What you will do
Where the word "Januar" occurs in a line of the listing below, copy that line.

Given data
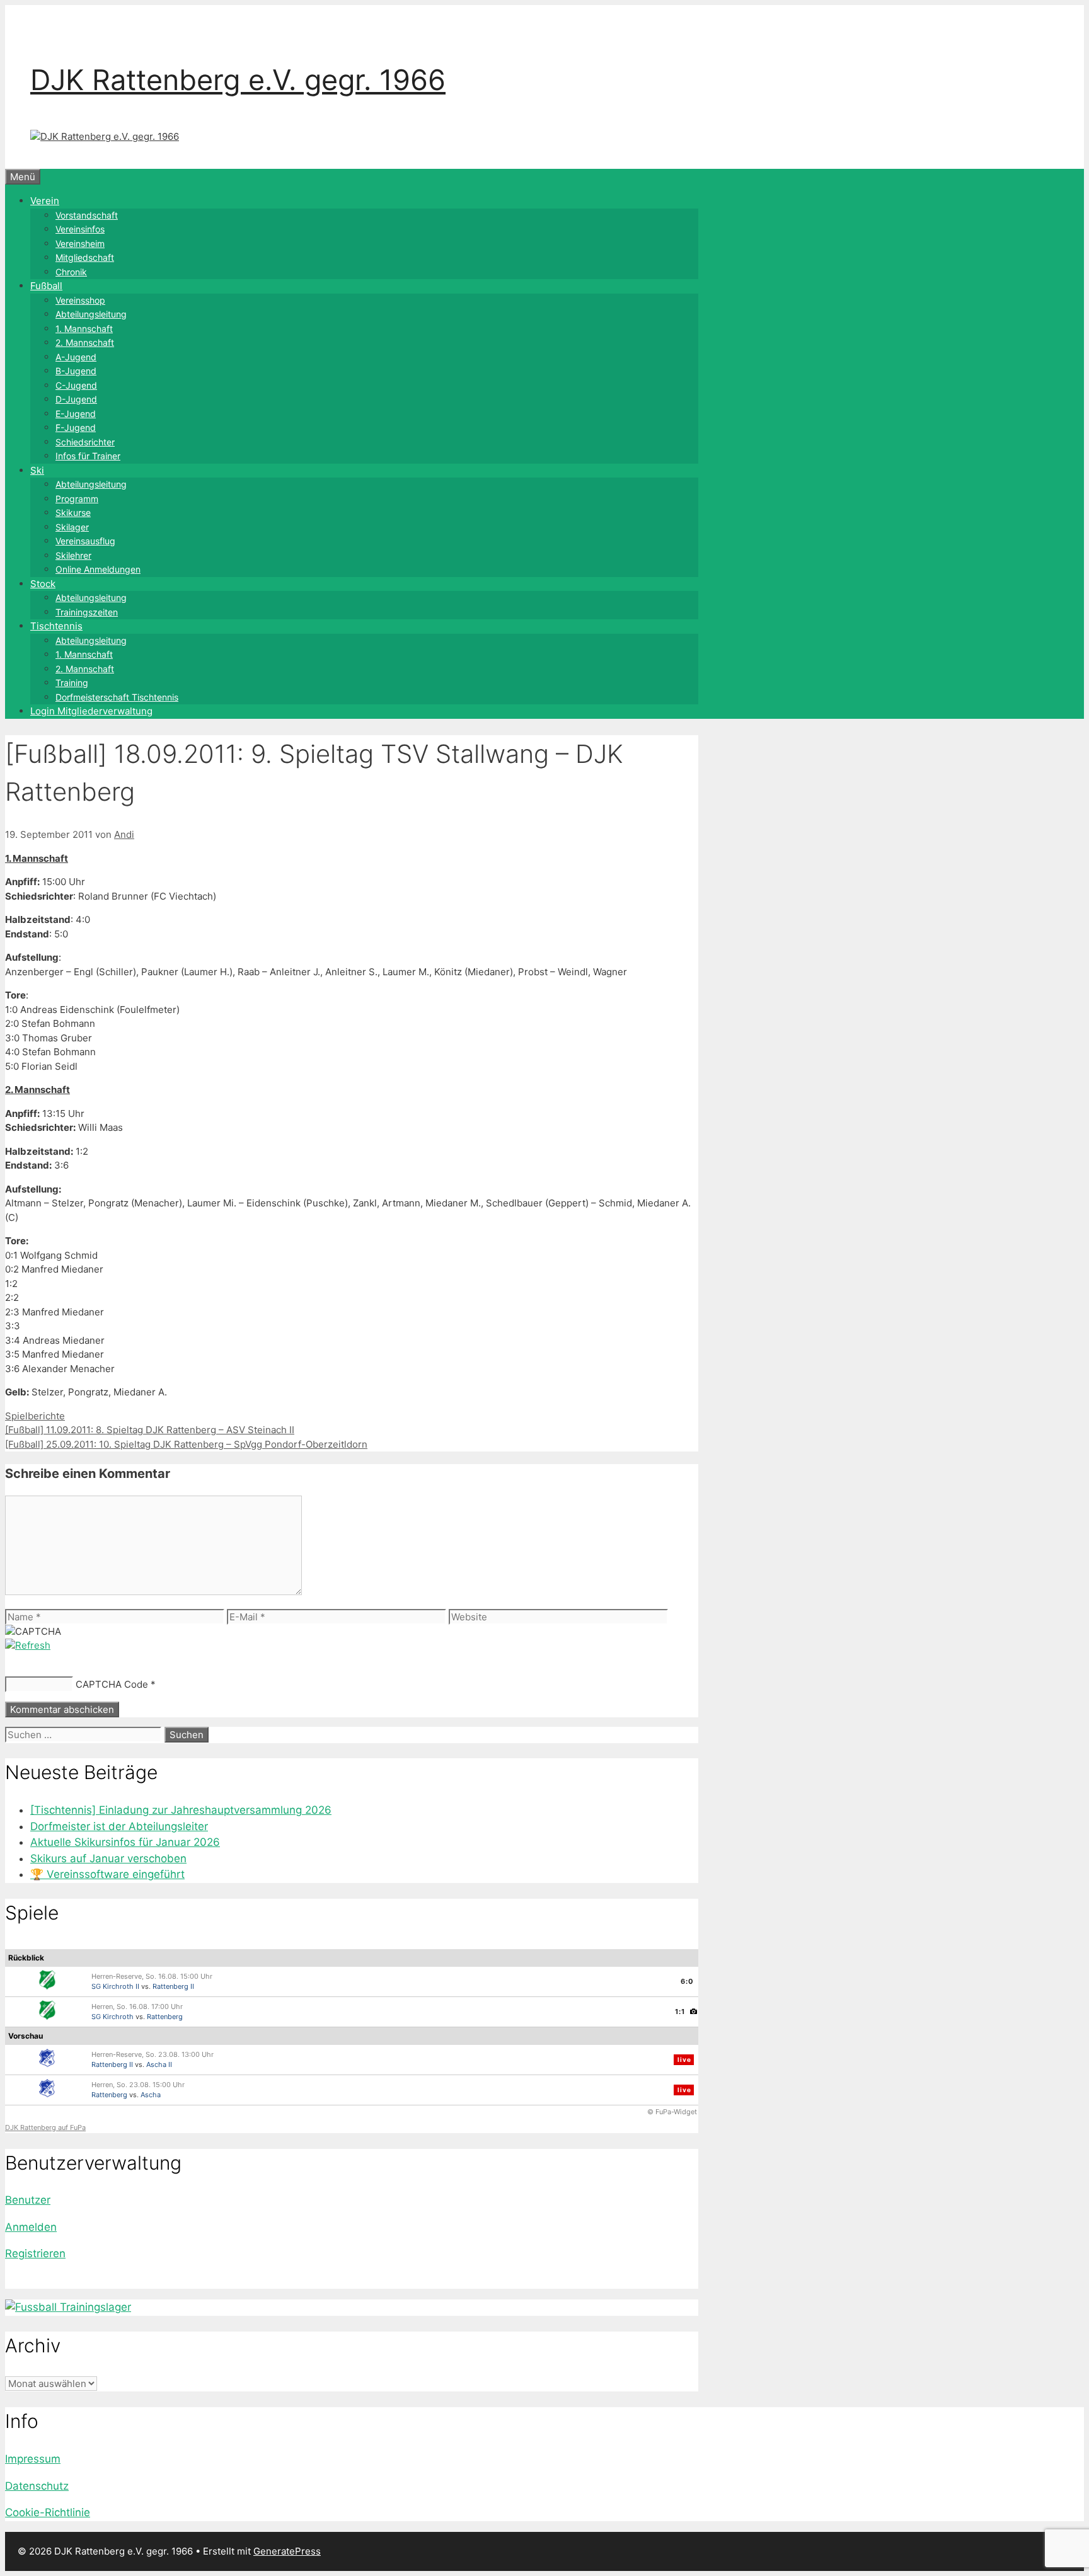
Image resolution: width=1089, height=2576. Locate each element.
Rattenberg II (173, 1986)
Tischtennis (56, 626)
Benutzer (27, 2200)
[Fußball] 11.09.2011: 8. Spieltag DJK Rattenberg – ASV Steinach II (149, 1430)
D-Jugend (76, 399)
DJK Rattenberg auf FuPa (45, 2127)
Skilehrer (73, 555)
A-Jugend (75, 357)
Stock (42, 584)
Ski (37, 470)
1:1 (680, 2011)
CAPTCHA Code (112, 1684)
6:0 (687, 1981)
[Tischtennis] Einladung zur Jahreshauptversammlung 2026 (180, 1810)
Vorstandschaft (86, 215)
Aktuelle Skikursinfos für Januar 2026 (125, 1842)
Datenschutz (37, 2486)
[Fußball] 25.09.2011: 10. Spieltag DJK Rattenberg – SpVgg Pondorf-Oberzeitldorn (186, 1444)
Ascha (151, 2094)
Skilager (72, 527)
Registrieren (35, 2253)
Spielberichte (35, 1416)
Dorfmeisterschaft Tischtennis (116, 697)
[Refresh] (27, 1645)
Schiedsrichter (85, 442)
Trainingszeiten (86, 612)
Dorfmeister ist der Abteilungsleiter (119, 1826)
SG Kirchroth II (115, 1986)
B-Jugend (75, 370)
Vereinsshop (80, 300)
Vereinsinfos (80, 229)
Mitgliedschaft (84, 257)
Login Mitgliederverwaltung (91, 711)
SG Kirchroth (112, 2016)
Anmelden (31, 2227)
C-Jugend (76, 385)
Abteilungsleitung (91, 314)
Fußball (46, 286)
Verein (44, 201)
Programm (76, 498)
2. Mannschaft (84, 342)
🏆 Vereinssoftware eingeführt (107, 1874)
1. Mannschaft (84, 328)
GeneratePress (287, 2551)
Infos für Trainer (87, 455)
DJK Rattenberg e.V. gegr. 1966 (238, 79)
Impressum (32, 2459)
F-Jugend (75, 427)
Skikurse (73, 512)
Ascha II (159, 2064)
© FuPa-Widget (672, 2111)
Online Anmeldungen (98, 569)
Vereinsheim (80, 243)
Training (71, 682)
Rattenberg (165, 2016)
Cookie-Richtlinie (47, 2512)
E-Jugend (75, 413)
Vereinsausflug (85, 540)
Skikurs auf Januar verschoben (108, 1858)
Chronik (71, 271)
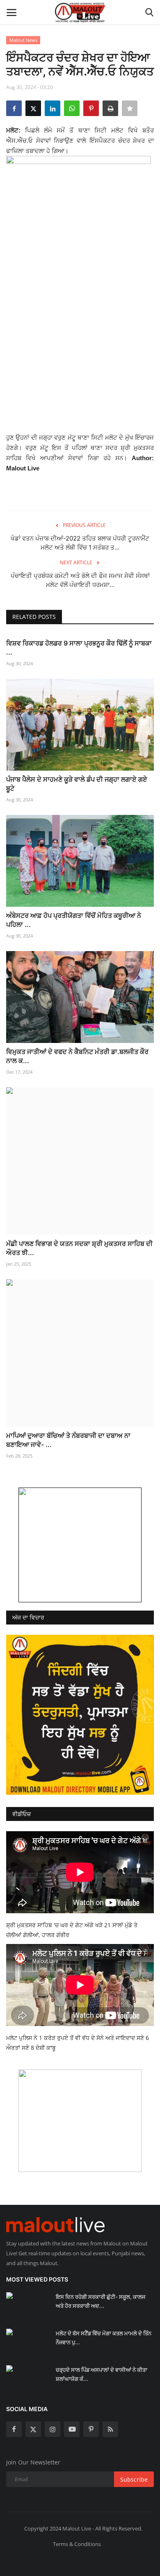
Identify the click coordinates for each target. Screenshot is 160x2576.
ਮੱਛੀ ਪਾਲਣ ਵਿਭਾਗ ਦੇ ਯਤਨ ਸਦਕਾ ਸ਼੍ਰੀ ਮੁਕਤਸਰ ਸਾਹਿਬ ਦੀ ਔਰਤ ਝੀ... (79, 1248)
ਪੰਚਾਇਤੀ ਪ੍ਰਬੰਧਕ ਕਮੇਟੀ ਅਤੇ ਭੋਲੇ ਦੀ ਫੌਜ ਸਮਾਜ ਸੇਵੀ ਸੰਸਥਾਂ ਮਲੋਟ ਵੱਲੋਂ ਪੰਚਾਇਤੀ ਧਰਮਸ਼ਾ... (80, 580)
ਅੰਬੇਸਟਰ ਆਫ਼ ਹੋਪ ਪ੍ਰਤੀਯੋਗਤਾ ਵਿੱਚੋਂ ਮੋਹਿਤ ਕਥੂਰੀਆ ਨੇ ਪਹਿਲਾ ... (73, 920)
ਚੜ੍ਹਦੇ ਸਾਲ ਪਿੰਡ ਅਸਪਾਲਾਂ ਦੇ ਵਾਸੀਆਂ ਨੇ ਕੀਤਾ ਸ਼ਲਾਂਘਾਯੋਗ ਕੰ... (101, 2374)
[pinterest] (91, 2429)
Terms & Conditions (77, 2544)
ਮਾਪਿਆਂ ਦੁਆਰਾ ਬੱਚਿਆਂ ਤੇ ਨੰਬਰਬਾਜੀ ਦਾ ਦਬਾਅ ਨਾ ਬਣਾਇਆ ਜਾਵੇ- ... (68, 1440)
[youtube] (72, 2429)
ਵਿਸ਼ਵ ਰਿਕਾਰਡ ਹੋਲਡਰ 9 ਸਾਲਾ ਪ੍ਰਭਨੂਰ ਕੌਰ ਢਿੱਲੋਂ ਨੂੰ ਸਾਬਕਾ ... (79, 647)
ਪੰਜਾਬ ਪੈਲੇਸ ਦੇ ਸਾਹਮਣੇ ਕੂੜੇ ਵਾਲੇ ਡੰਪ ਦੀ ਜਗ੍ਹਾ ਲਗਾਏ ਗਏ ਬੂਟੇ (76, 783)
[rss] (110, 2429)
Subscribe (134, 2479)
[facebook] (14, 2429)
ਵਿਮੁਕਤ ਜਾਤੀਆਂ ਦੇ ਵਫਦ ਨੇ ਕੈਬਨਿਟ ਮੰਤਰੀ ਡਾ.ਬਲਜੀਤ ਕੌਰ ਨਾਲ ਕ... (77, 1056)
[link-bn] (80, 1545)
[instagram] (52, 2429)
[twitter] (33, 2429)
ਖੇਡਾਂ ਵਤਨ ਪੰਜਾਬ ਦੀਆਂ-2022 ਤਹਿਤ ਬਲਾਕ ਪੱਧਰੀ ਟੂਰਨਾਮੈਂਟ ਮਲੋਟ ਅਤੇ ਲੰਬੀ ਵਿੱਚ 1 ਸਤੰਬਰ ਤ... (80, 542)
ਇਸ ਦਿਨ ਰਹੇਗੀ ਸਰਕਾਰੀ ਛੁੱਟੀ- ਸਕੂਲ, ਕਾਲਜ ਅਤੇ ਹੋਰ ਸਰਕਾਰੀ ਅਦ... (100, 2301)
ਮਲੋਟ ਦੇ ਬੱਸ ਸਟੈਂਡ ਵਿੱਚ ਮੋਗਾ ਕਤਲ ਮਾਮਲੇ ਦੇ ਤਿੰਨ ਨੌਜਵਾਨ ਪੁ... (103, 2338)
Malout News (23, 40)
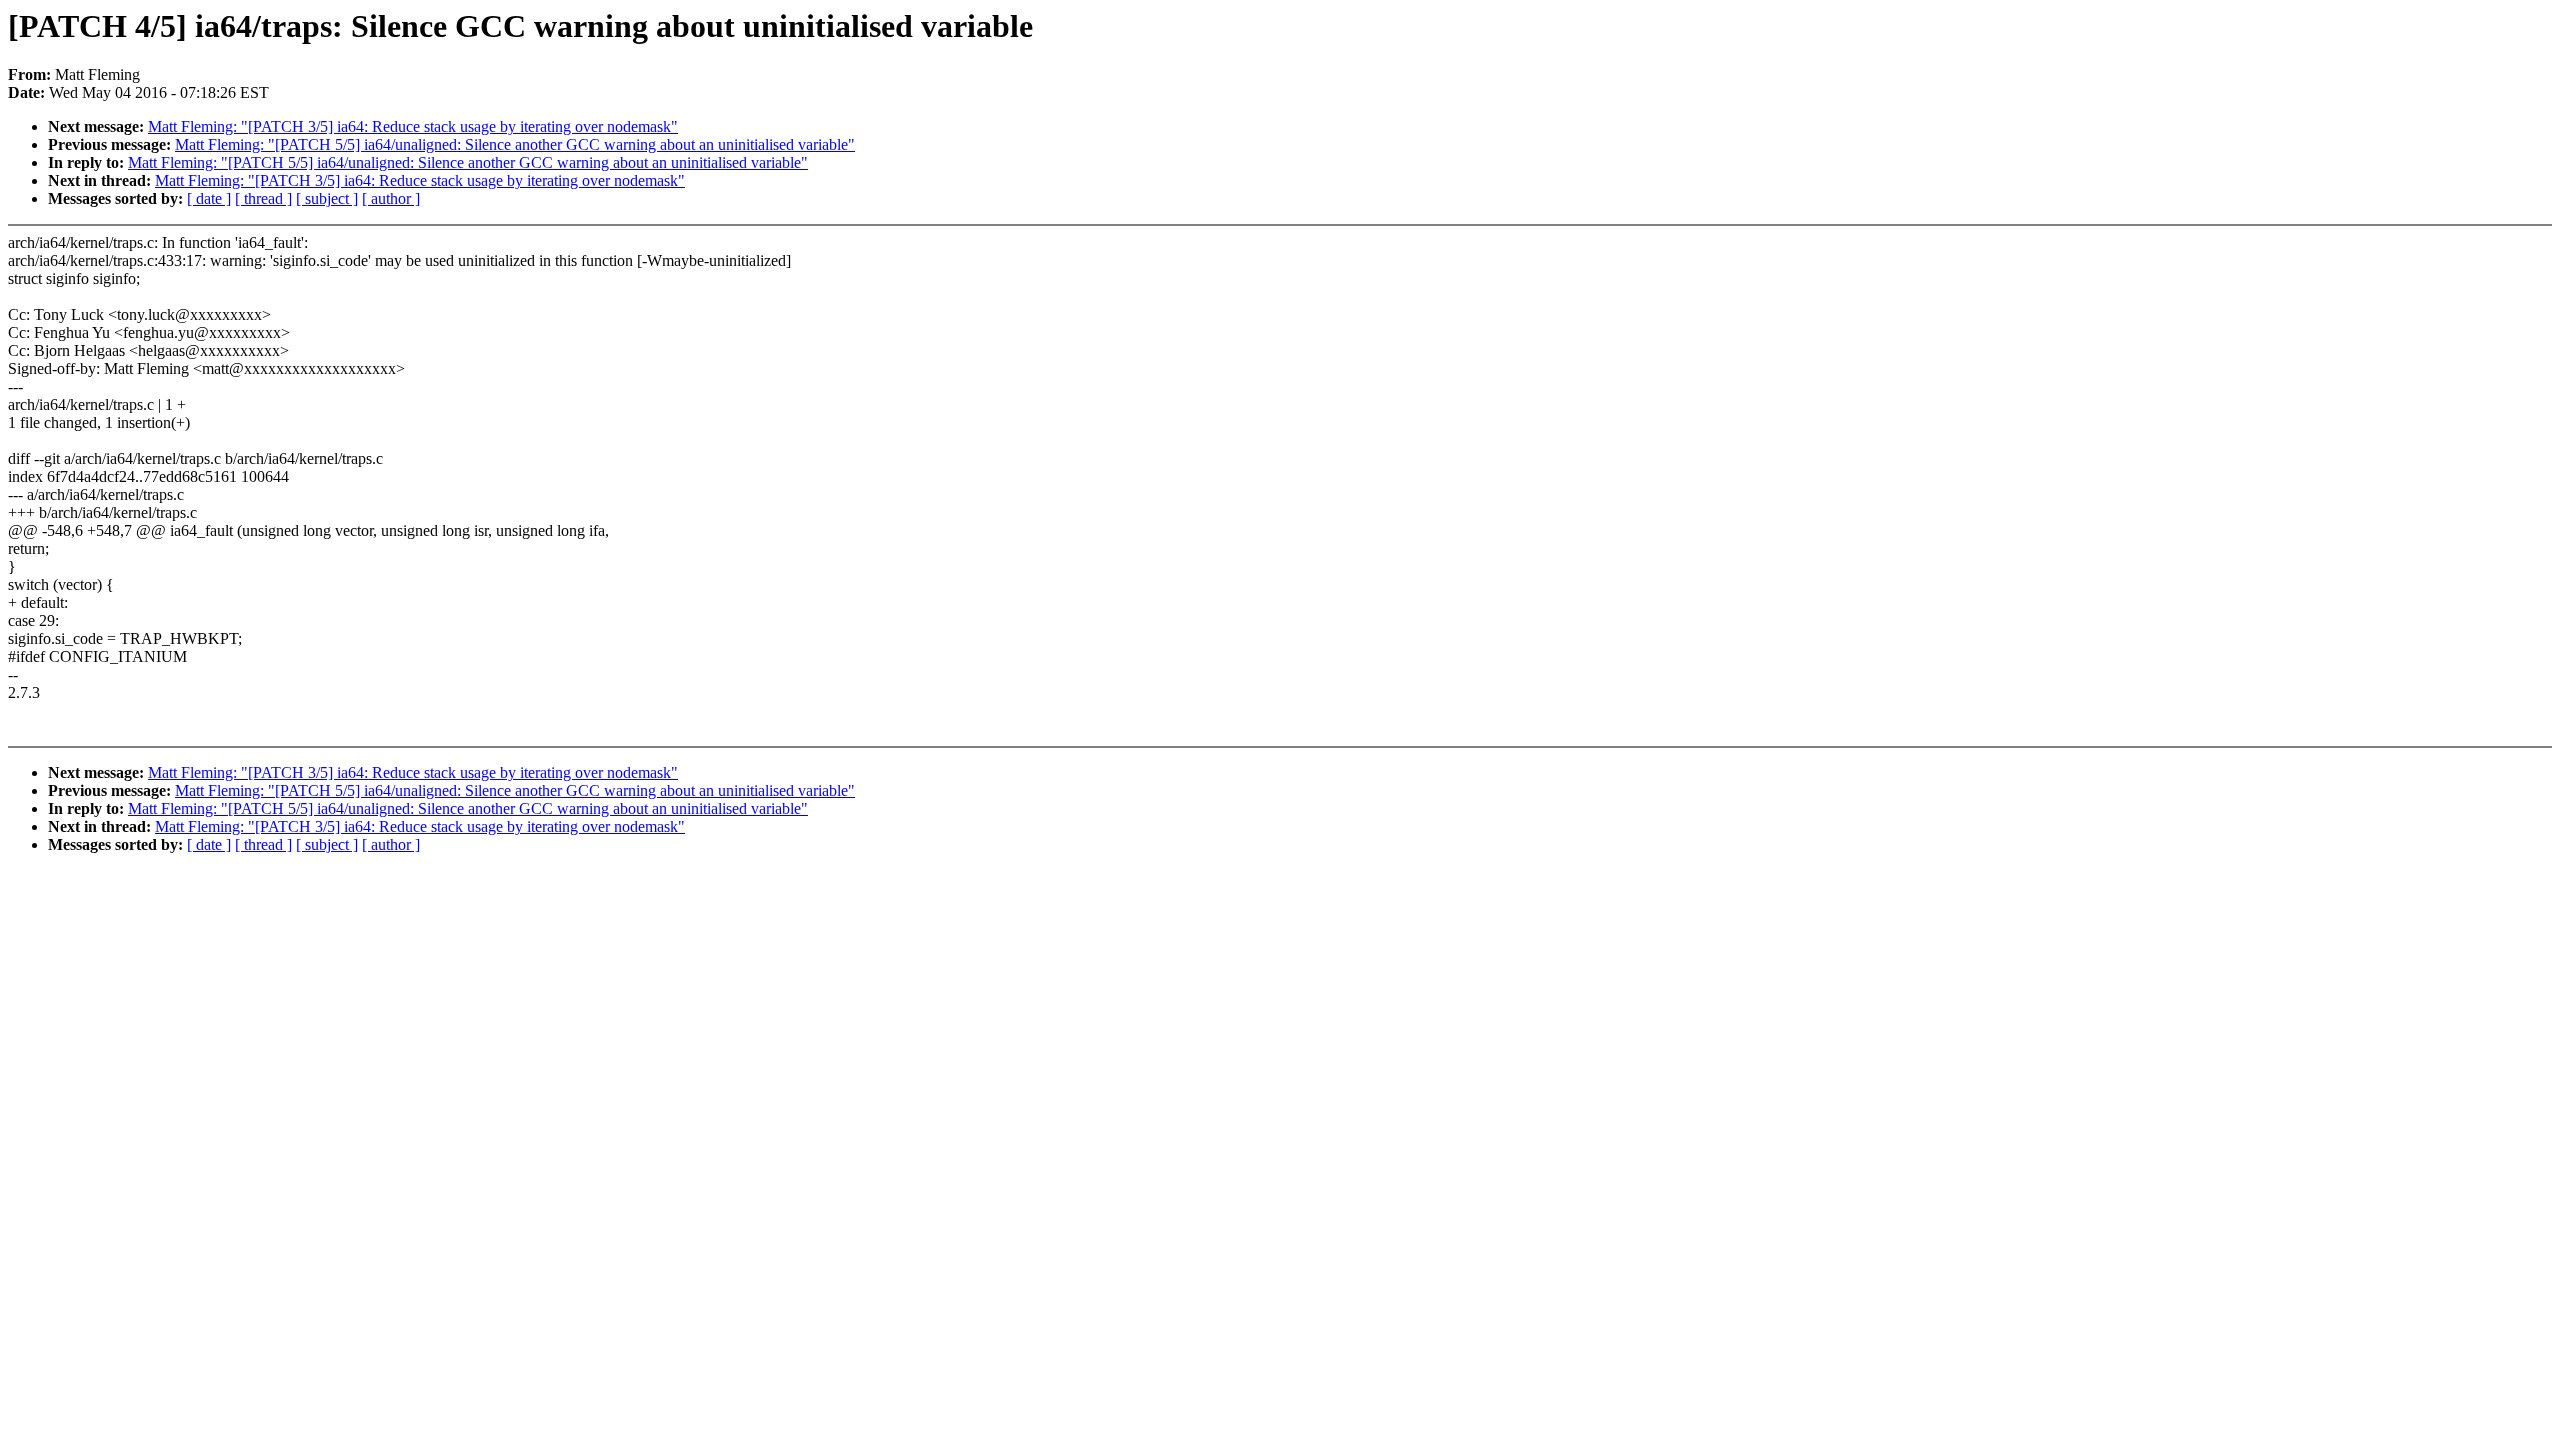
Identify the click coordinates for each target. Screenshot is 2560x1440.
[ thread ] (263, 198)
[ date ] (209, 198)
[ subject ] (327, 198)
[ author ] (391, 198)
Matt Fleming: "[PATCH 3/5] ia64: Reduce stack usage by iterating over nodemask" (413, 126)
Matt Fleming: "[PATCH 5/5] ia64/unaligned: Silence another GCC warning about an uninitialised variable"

Task response
Aktuelle Skikursinfos für Januar 2026 (125, 1842)
Skikurs auf Januar verschoben (108, 1858)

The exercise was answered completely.